Search code examples
sqlsql-server-2008selectsubquerylinked-server

Query not listing duplicate records in sql?


I am using below query to find duplicate records

SELECT F.ID,f.CIVILID
FROM DBO.EMPUDF AS F
WHERE f.civilid IN (SELECT CIVILID
                    FROM dBO.EMPUDF
                    GROUP BY CIVILID
                    HAVING COUNT (CIVILID) > 1) 

The subquery returns 218 records which are duplicate records, but when I try to execute the query to return name and id it returns more than 10k records with many null id columns.


Solution

  • Well, you are dealing with duplicates, so there are a lot of them.

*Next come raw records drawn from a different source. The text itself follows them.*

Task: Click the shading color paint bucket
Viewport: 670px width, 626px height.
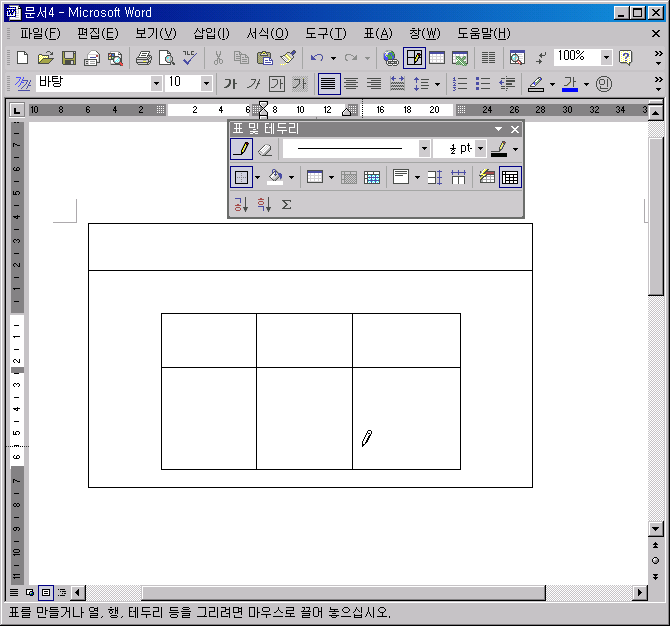Action: (x=274, y=178)
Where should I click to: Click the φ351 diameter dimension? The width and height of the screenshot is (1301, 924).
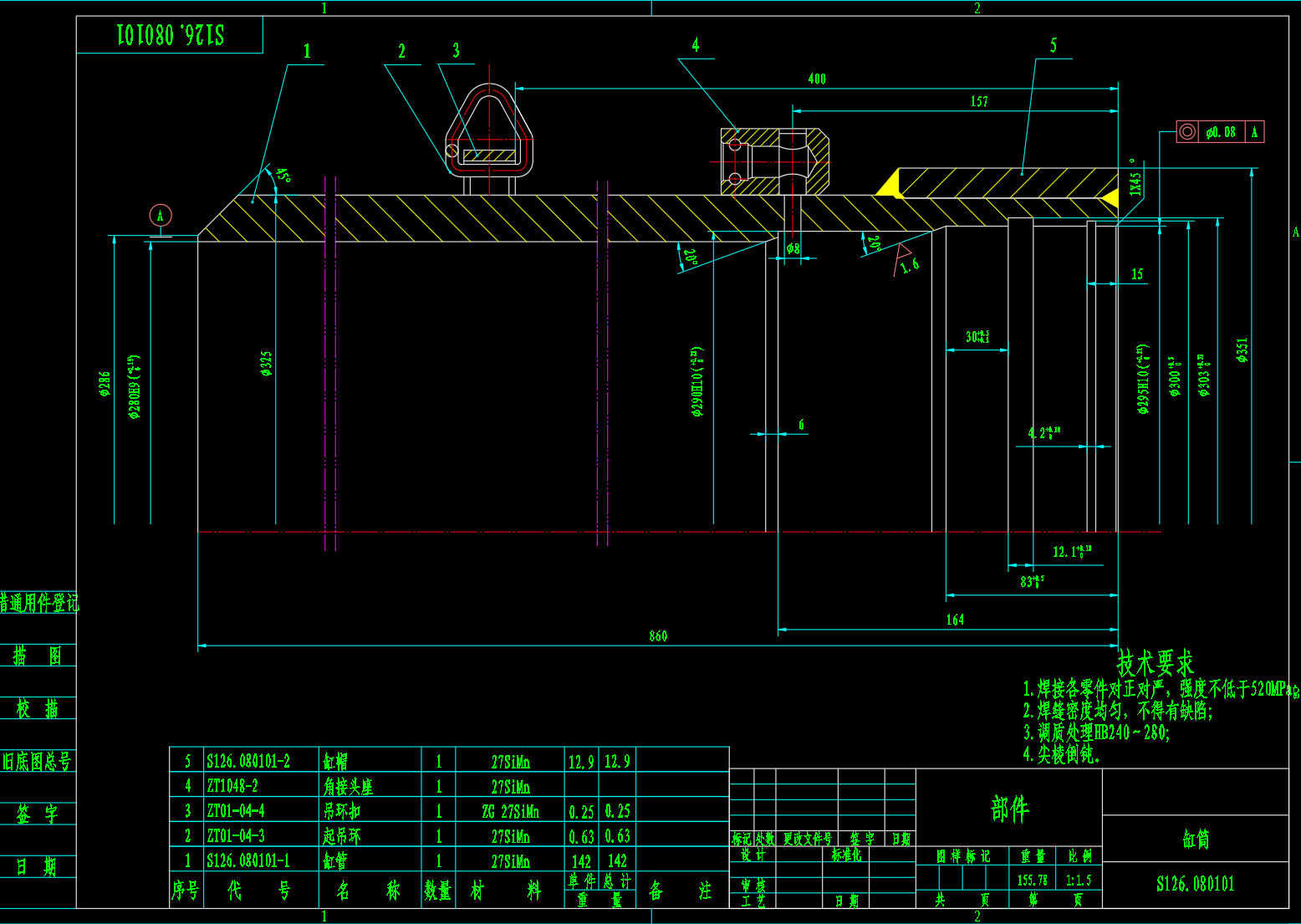pyautogui.click(x=1242, y=350)
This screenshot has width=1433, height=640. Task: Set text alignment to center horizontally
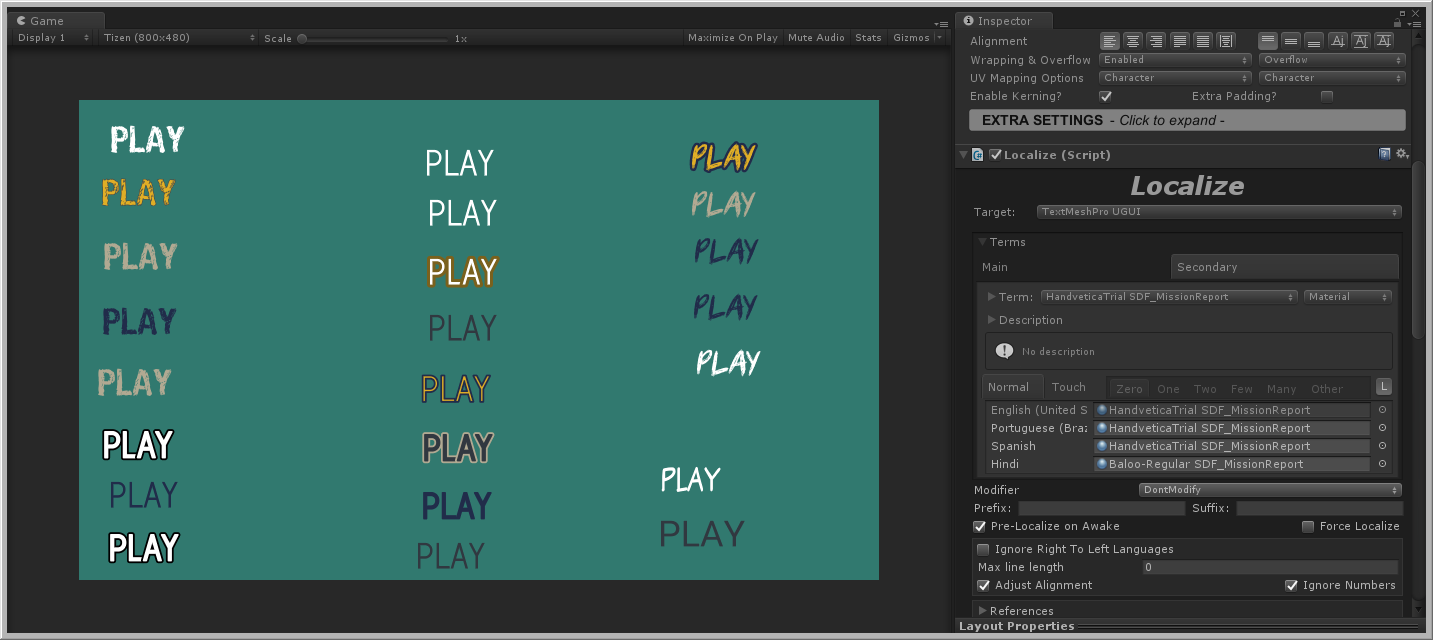tap(1133, 41)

    You can get an idea of how many are duplicated by doing a histogram of histograms:

    SELECT cnt, COUNT(*), MIN(CIVILID), MAX(CIVILID)
    FROM (SELECT CIVILID, COUNT(*) as cnt
          FROM  dBO.EMPUDF
          GROUP BY CIVILID
         ) c
    GROUP BY cnt
    ORDER BY cnt;
    

    Also, your original query is more simply written using window functions:

    SELECT e.*
    FROM (SELECT e.*, COUNT(*) OVER (PARTITION BY CIVILID) as cnt
          FROM  dBO.EMPUDF
         ) e
    WHERE cnt > 1;